Su madre se volvió hacia el norte y apuntó con la cámara hacia el cielo. Desde allí podía verse una inmensa nube negra que ocupaba medio cielo y en cuyo interior no dejaban de saltar relámpagos. Era como si en aquella zona fuese de noche. Cuando su madre hizo zoom con la cámara, a Joey se le antojó que la gran nube era una flota de siniestros acorazados gigantes navegando por el aire.
—La gente está muy asustada, Joey —dijo su madre, intentando controlar el temblor de su voz—. Dicen que cuando esa nube nos alcance moriremos todos.

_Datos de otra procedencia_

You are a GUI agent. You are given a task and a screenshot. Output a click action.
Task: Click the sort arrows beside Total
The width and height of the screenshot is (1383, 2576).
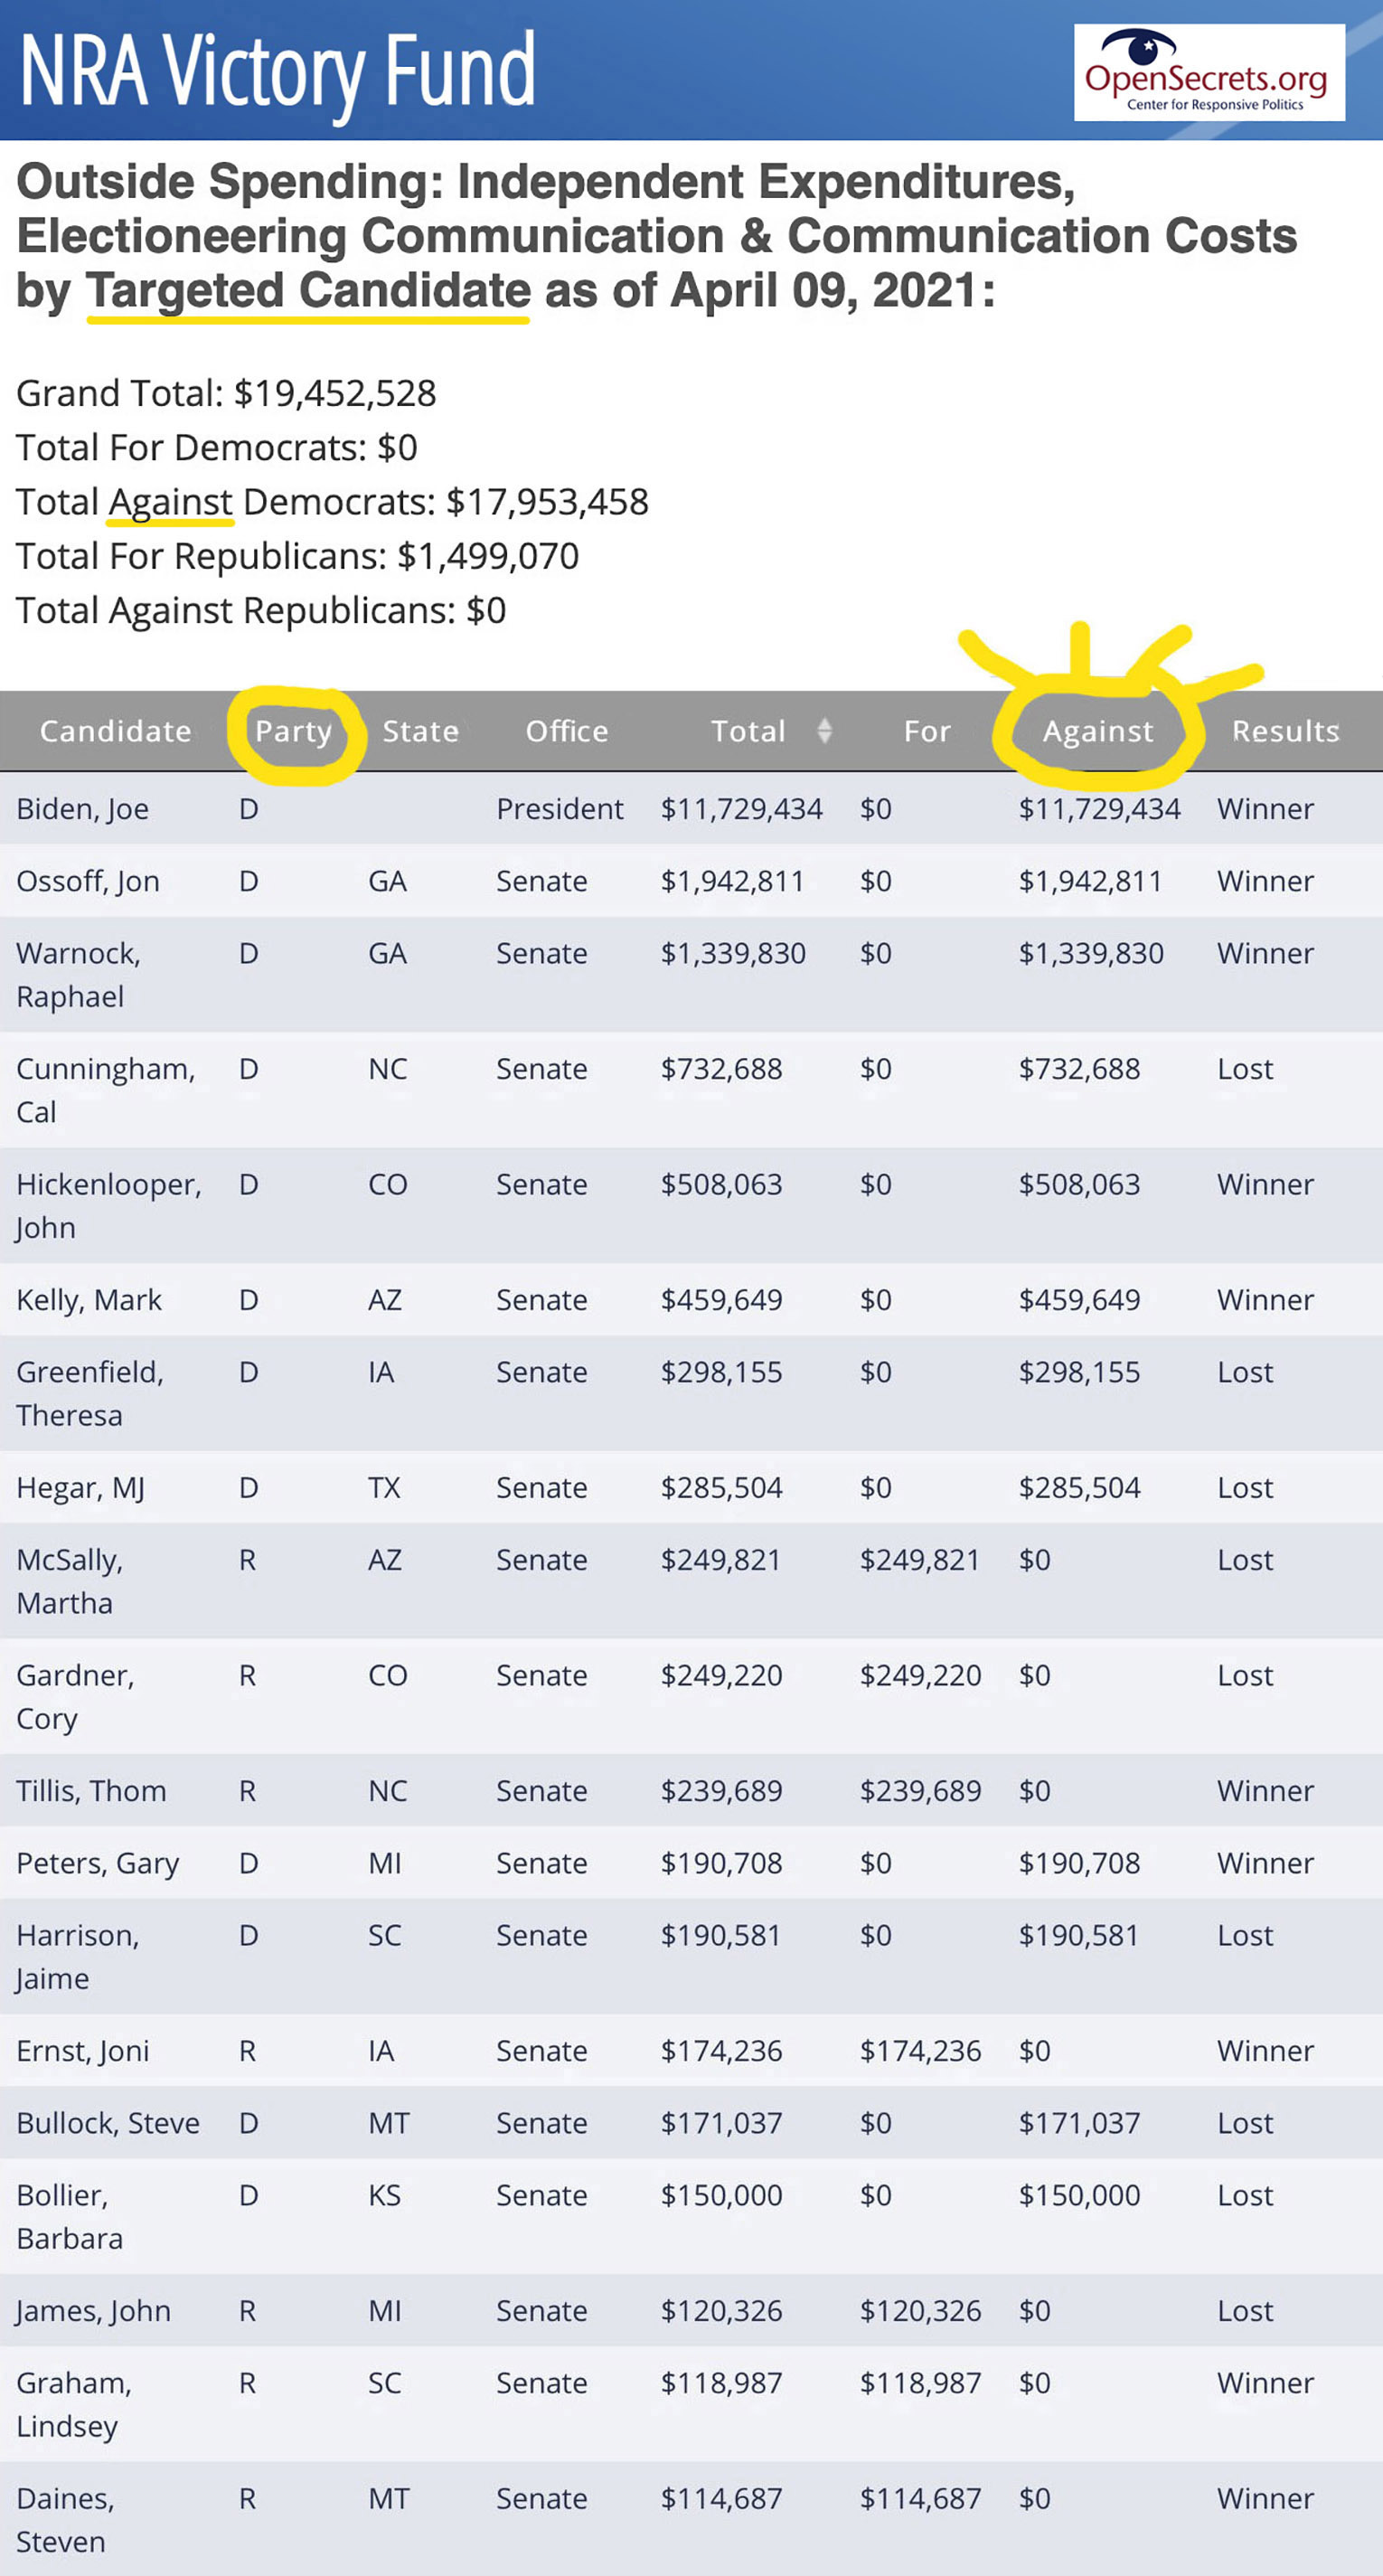(x=824, y=731)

—Tranquila, mamá. Esa nube sólo lleva ceniza.
—¿Y no quema?
«¿Quema o no? —se preguntó Joey—. Supongo que no».
—No, no. Sólo les manchará el pelo y ensuciará los cristales del coche.
—¡Contento se va a poner tu papá!
Joey se mordió los labios. Lo de mancharse sólo era el principio. Luego empezarían las toses, la asfixia… Cuando el reactor consiguió alejarse de la erupción, Joey le había preguntado a Randall qué ocurriría si seguía cayendo ceniza y más ceniza.
—A la larga, la ceniza es incompatible con la vida —le había contestado su amigo.
Por supuesto, no se lo dijo a su madre. Bastante angustiada se la veía mientras apuntaba con el móvil hacia aquella masa tan negra como las montañas de Mordor.
—No hay derecho —se indignó Joey—. ¿Por qué no abren la frontera y les dejan pasar a todos ustedes? ¡Es una emergencia!
—Eso es lo mismo que decimos nosotros, Joey —respondió su madre—. Pero aquí nadie nos atiende ni nos hace caso.